To bridge this gap, a paper published in the international journal Nature Communications, entitled "Single-cell transcriptomics uncovers EGFR signaling-mediated gastric progenitor In a recent study published in the international journal Nature Communications, entitled "Single-cell transcriptomics uncovers EGFR signaling-mediated gastric progenitor cell differentiation in stomach homeostasis," scientists from the Nara Institute of Science and Technology in Japan and other institutions have identified two specific signaling pathways that may play a key role in the regulation of stem cell differentiation.
To address this issue, we used the most accurate single-cell RNA sequencing technology, called Quartz-Seq2, developed by the Japan Research Institute of Physical and Chemical Sciences, as well as in vitro gastric assays on cells isolated from gastric glands and in vivo tests using a mouse model," said researcher Takada.
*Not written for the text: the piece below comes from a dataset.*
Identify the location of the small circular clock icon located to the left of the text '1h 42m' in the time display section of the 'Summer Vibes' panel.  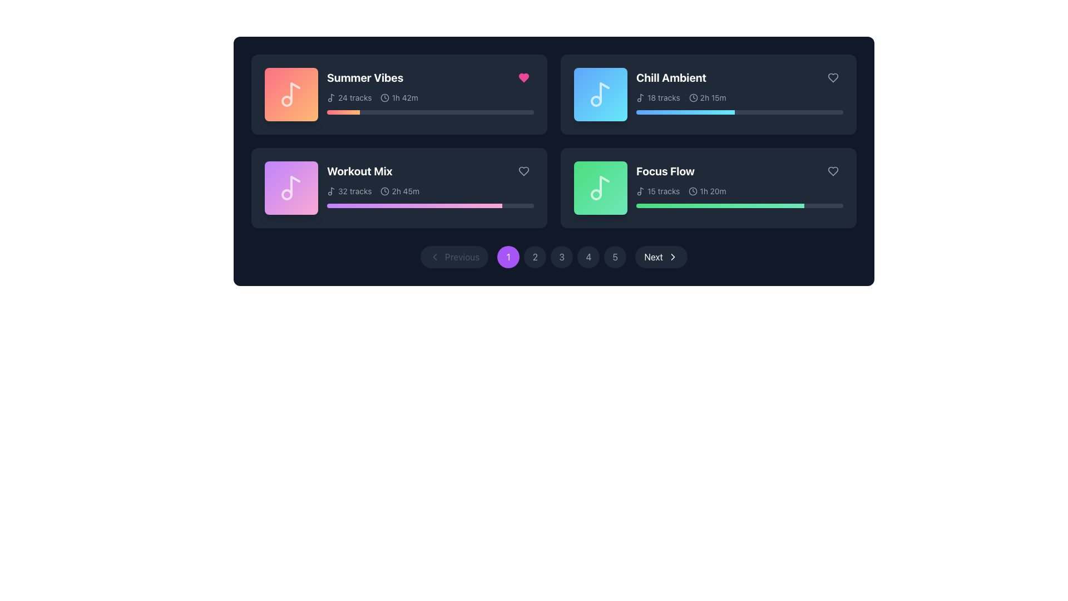
(385, 97).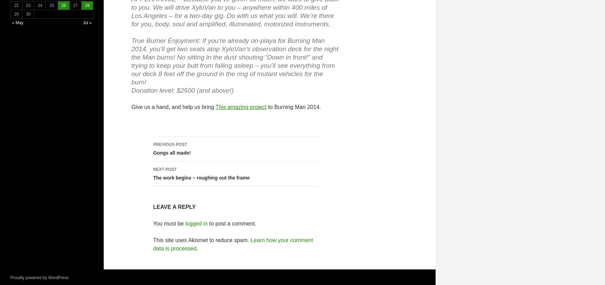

By performing in vivo experiments, this combinatorial approach enabled the researchers to map the dynamic changes in gene expression in the differentiation of stem cells into crypt cells, neck cells and mural cell lineages, and to identify the specific signaling pathways that regulate the differentiation of crypt cells.
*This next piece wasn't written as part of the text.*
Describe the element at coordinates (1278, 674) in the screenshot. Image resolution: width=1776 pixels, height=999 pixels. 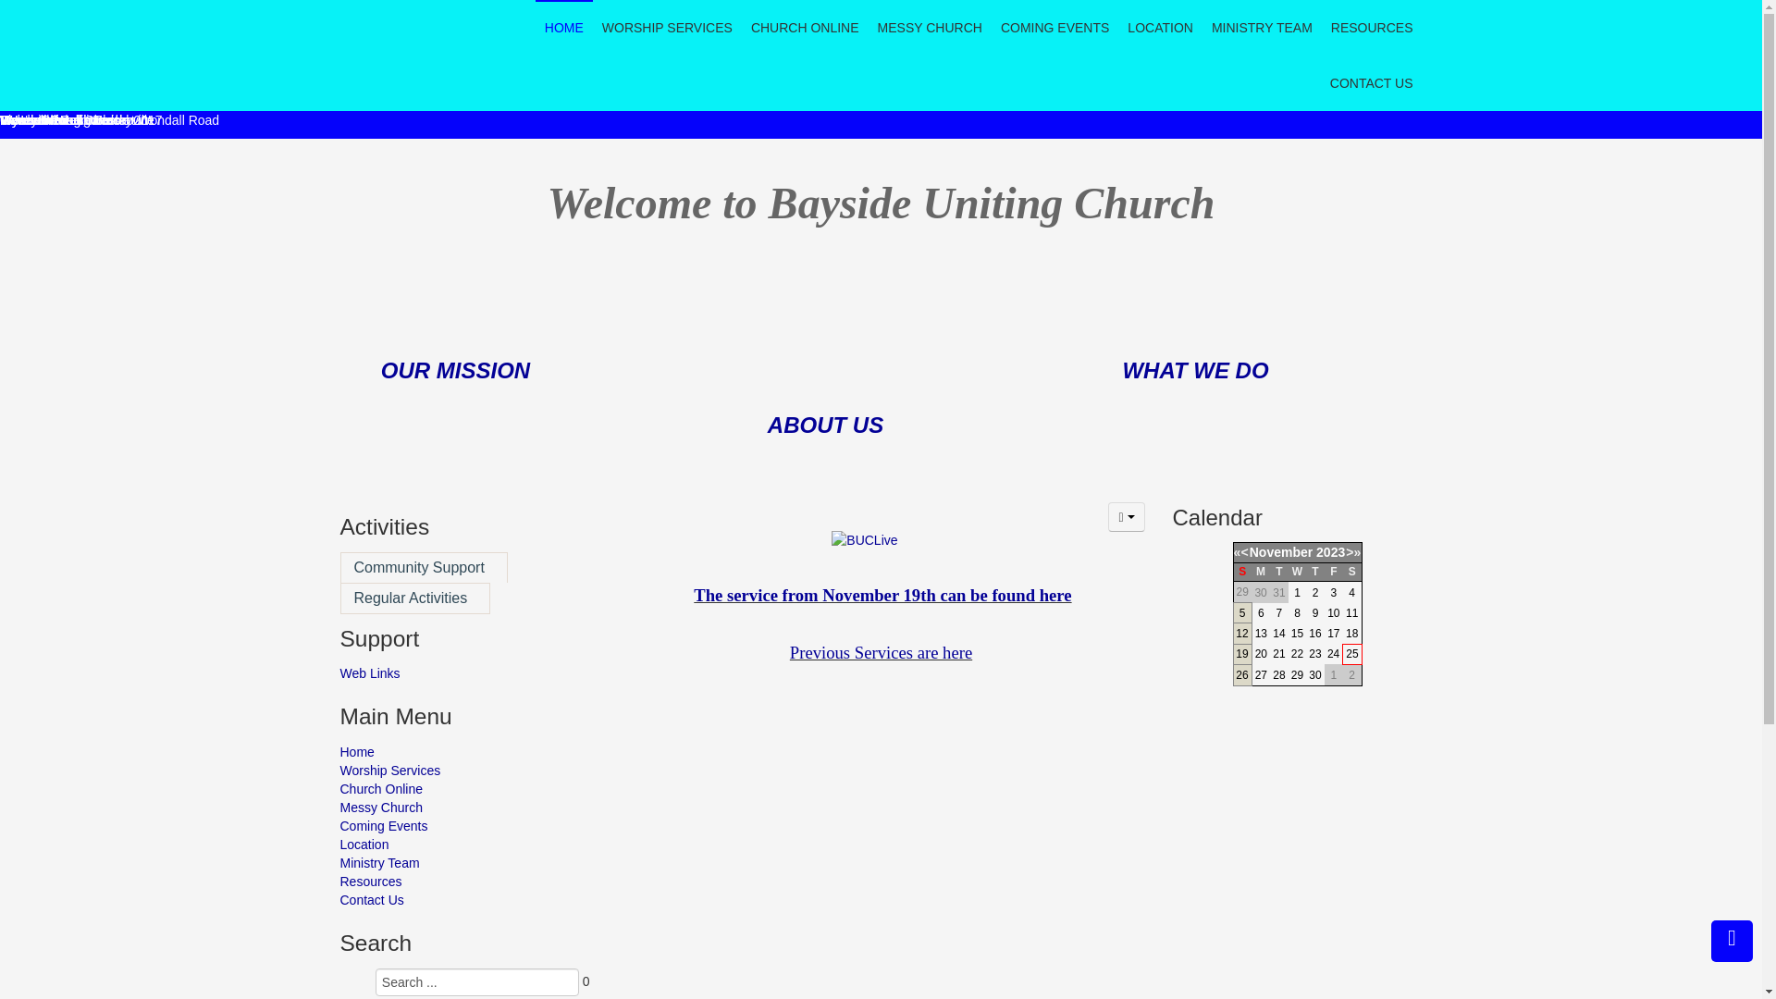
I see `'28'` at that location.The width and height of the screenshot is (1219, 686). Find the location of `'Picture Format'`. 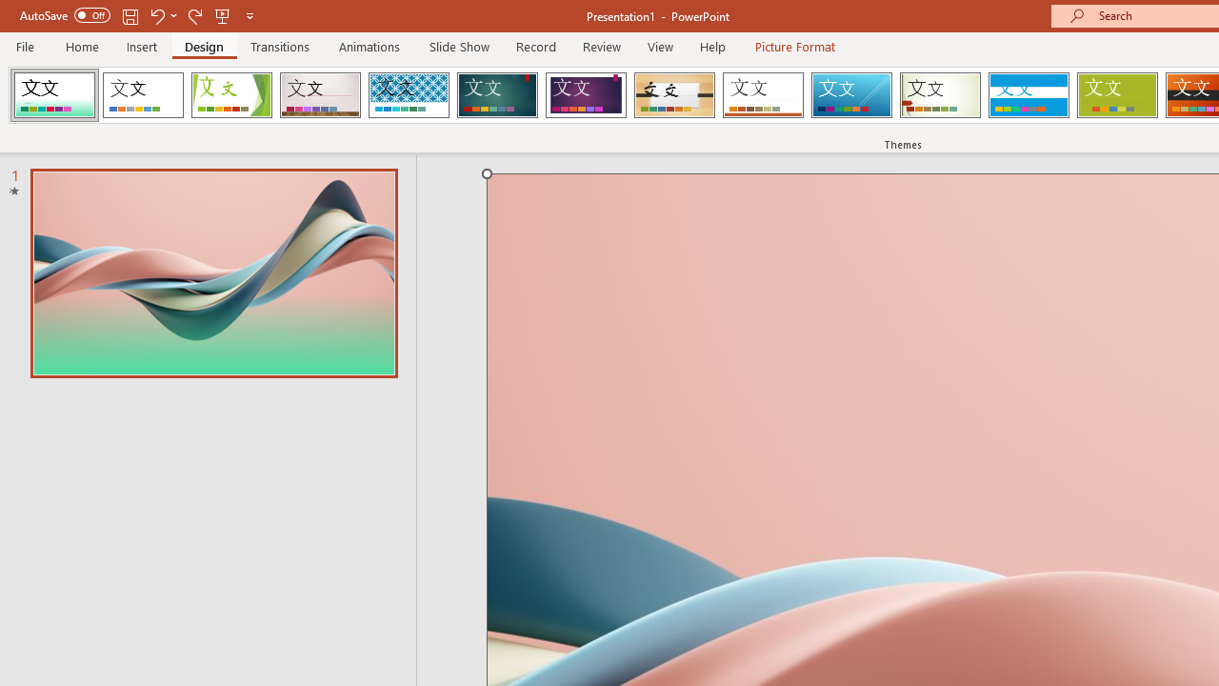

Image from: Nature Communications (2023). DOI:10.1038/s41467-023-39113-0
Using pseudo time-dependent genetic analysis, which provides information about gene expression at different stages of cell differentiation, as well as in vivo and in vitro experiments, the researchers then identified that the transforming growth factor alpha-epidermal growth factor receptor-extracellular signal-regulated kinase (TGFɑ-EGFR-ERK) signaling pathway is perhaps primarily responsible for the differentiation of stem cells into mucus-secreting crypt cells. The researchers also noted that when EGFR was pharmacologically inhibited, fewer crypt cells were produced, suggesting that this pathway may be necessary for the differentiation of gastric stem cells into crypt cells in the mouse organism; in addition, the researchers identified members of the tumor necrosis factor ligand superfamily: the nuclear factor 12 kappa light chain enhancer of activated leukocytes (TNFSF12- NF-κB) signaling pathway, and noted that it may help maintain gastric epithelial cells in their undifferentiated state.
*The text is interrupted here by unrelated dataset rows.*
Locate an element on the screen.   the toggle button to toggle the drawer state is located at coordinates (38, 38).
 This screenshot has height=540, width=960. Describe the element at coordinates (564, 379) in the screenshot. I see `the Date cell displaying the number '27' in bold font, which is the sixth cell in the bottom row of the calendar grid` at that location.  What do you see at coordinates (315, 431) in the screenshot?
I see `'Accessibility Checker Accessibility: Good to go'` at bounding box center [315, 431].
The researchers knew that EGFR signaling is often intricately associated with gastric carcinogenesis and that multiple EGF receptors tend to be overexpressed in multiple cancers, however, to the researchers' surprise, by performing single-cell analysis they found that EGFR signaling has a pro-differentiation role in healthy gastric homeostasis and not a mitogenic role. This study is the first step in scientists' research to understand the mechanisms behind the maintenance of cellular homeostasis in the healthy stomach. The researchers are encouraged by the fact that they have now demonstrated that TGFα-EGFR-ERK and NFSF12-NF-κB form a micro-regulatory framework for epithelial homeostasis in the healthy stomach, which may provide a basis for studying the molecular mechanisms underlying the development of other human gastric diseases.
In summary, although activation of EGFR signaling in gastric progenitor cells is thought to act as a major inducer of gastric carcinogenesis, EGFR signaling may also perform a pro-differentiation function in normal gastric homeostasis, rather than a mitogenic function.